Pennsylvania is asking the federal government to experiment with a range of healthcare delivery and payment reforms, and Medicaid is being eyed as a good fit for the patient-centered medical home.
As Gov. Tom Corbett seeks federal grant funding for new demonstrations and, separately, approval for the Medicaid expansion "private option," one lawmaker wants to ask the private sector to contribute new ideas for improving the $20 billion program, loosely based on the principles of the patient-centered medical home.
A bill sponsored by state representative Matt Baker would create a Patient-Centered Medical Home Advisory Council, charged with helping the Department of Welfare craft policies to "increase the quality of care while containing costs" for some 2.4 million beneficiaries (possibly more than 3 million if the state expands Medicaid).
In the bill, Baker, a Republican from the northcentral Pennsylvania town of Wellsboro, outlines nine broad principles that the physicians, mental health providers, nurse practitioners, hospitals and others on the council would follow, among them "patient and provider accountability," "comprehensive care management," and "sharing information and organizing care to avoid duplication."
Baker also offers a few suggestions for the model: expanded telemedicine options, "venues more accessible to patients" and "hours of operation that are conducive to the population served."
But perhaps the biggest issue for Pennsylvania to crack will be reimbursement, in Medicaid as well as Medicare and the commercial market.
If CMS approves funding for the PA Innovation Plan, the state is going to experiment with accountable care organizations, patient-centered medical homes, episodes of care budgeting and community-based care management teams, in both commercial and public payer reimbursement.
In the announcement of the innovation planning grant in May, Corbett said his goals were to find "ways to increase access to vital services for all Pennsylvanians" and "identify measurable methods to control healthcare costs." He also noted that Pennsylvania, the sixth largest state, has the fourth highest healthcare expenditures in the nation.
The PCMH Advisory Council bill would add weight to the PCMH strategy in the mix, and also give a voice to providers interested in expanding primary care in Medicaid (and those interested in figuring out sustainable reimbursement methodologies).

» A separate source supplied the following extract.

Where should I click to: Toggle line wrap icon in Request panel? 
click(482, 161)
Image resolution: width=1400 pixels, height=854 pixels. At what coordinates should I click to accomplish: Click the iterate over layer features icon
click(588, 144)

The bill asks the committee to recommend a methodology that ensures "providers enter and remain participating in the system" while also improving wellness, prevention and chronic care management, based on the feasibility of several ideas that Baker outlines.
One idea Baker proposes in the bill is increasing Medicaid reimbursement to bring them in line with Medicare for "certain wellness and prevention services, chronic care management and immunizations." The bill also suggests reducing "disparities between reimbursement for specialty services and primary care services," linking "provider reimbursement rates to healthcare quality improvement measures established by the department" and offering funds for health information exchange technology.
Those and other strategies are being tested in various combinations in the 25 states with Medicaid patient-centered medical home and accountable care models -- many of them, like Pennsylvania, casting a wide net in their search to try to figure out what works.
After public comment on the 213 page draft document, the Corbett administration had to submit the Innovation Plan application by the end of December, with CMS expected to decide whether to fund that and other plans sometime in 2014.
The Corbett administration may also have fresh data to guide the designs, if the grant is awarded, based on the outcomes of the ACOs and PCMHs that have sprung up in the state already, such as the 400 physician practices offering patient-centered medical homes certified by National Committee for Quality Assurance.